Не видел, не способен понять и представить того, что не нужен новому миру, приходящему повсеместно на всей планете. И виной этому именно та, обязанность, отжив свой век исчезнуть, не оставив и следа. Страна видоизменялась, пусть временно потеряв свои территории, забывая о истории, только лишь ради того, чтоб потом, но, без помощи прежде значимых для неё лиц, вернуть утерянное силой
- Какой замечательный куриный суп! – ел с аппетитом. Ещё бы! Сколько нервов было истрачено в пути. И, если бы не врождённая находчивость, доставшаяся ему возможно с генами предков, то, наверняка уже гнил в одной из чухонских канав, у железнодорожного полотна. Но, Господь был милостив к нему.
- Это наша дорогая кухарка Илма. Господь послал нам это богатство на старости лет, - улыбнулась прислуживающей за столом домработнице Марии. Последнее время Машенька, в страхе перед стремительно начинающейся в стране гражданской войны, подумывала о том, чтоб уехать обратно, в Россию.

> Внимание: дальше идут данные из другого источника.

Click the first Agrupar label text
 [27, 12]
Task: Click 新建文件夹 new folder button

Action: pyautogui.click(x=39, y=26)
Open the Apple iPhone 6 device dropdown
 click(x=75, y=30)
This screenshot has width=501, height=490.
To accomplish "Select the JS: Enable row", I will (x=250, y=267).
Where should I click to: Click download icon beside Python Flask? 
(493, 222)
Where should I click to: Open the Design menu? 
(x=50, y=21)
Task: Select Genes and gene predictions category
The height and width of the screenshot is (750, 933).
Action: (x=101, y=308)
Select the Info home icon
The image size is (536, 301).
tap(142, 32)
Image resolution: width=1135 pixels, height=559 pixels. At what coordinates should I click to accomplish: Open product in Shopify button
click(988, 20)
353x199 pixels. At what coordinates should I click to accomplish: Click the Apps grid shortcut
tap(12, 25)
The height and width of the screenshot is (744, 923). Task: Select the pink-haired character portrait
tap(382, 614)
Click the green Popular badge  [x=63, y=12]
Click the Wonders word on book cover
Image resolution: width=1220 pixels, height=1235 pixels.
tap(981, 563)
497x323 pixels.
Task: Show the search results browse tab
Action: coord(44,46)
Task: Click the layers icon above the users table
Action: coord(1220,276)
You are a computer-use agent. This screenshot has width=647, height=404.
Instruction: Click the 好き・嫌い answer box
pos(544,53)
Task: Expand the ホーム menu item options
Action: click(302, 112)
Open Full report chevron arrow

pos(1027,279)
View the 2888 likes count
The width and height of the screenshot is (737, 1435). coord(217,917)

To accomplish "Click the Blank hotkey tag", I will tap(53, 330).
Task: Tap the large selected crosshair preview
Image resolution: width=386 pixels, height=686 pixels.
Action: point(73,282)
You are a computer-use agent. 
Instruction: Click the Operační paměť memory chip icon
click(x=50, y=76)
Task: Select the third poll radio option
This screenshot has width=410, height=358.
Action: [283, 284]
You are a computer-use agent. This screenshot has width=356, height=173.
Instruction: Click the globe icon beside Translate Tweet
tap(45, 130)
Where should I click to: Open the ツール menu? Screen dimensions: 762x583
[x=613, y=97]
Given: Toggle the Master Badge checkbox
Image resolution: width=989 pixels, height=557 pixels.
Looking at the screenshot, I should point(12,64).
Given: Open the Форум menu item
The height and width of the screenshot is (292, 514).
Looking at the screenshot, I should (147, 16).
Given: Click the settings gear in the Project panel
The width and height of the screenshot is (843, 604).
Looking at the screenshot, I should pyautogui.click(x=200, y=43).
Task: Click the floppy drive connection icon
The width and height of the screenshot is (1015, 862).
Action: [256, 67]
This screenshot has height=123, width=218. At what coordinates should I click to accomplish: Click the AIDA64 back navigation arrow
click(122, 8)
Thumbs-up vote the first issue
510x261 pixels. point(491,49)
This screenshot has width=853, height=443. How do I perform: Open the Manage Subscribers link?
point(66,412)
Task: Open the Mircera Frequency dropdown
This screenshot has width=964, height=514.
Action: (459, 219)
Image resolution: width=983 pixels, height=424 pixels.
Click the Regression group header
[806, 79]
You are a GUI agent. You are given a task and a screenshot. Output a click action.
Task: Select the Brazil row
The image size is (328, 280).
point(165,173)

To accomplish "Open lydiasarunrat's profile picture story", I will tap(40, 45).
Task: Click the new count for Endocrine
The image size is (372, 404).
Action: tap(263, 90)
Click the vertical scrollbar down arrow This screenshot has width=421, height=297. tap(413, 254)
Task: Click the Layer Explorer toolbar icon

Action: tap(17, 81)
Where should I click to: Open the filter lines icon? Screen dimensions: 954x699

- Продал нашу квартиру в Киеве.
 Существует негласный закон, говорящий; для того чтоб продать следует как можно меньше заботится об этом. Поэтому если что-то и продаётся в этом мире, то только по чистой случайности. Скорее вопреки, нежели чем благодаря.
Но, мне удалось!
Пусть и за полцены, но в валюте! Эти деньги ещё пригодятся нам. К тому же, такой хороший банк. Мог себе позволить оставаться ещё в Киеве в это тревожное время. Впрочем, не будем радоваться. Думаю, в любом случае нам останется на безмятежную старость. Лишь бы победили белые, или, как пишут в местных газетах – белофинны.
- Ах, мой милый Яков, неужели волна революции накроет нас дважды?
Поддерживала связь со своими престарелыми родителями, что теперь жили в Дании, уехав туда годом раньше. Не послушала тогда их, да и не смогла уговорить мужа, чтоб перебраться к ним. Теперь же была рада и тому, что жив-здоров, был с нею рядом в Выборге. Не исключала возможности переехать в Данию позже, но, в любом случае, только если на это решится супруг. Тогда бы и дочь с зятем последовали их примеру. Но, пока радовалась и тому, что Клара Александровна, вместе с Константином Сигурдовичем были защищены и могли рассчитывать на спокойную старость. Денег, что обладал к тому времени её отец, вполне хватало для этого.
- Рад за сестру и твоих родителей. Хорошо, что в своё время сумели покинуть тонущий корабль, - думал о своём, не слыша жену.
Ему было спокойно сейчас в тёплой квартире, уют которой расслабил. Клонило ко сну. Усталость, накопившаяся за все эти дни, давала знать о себе.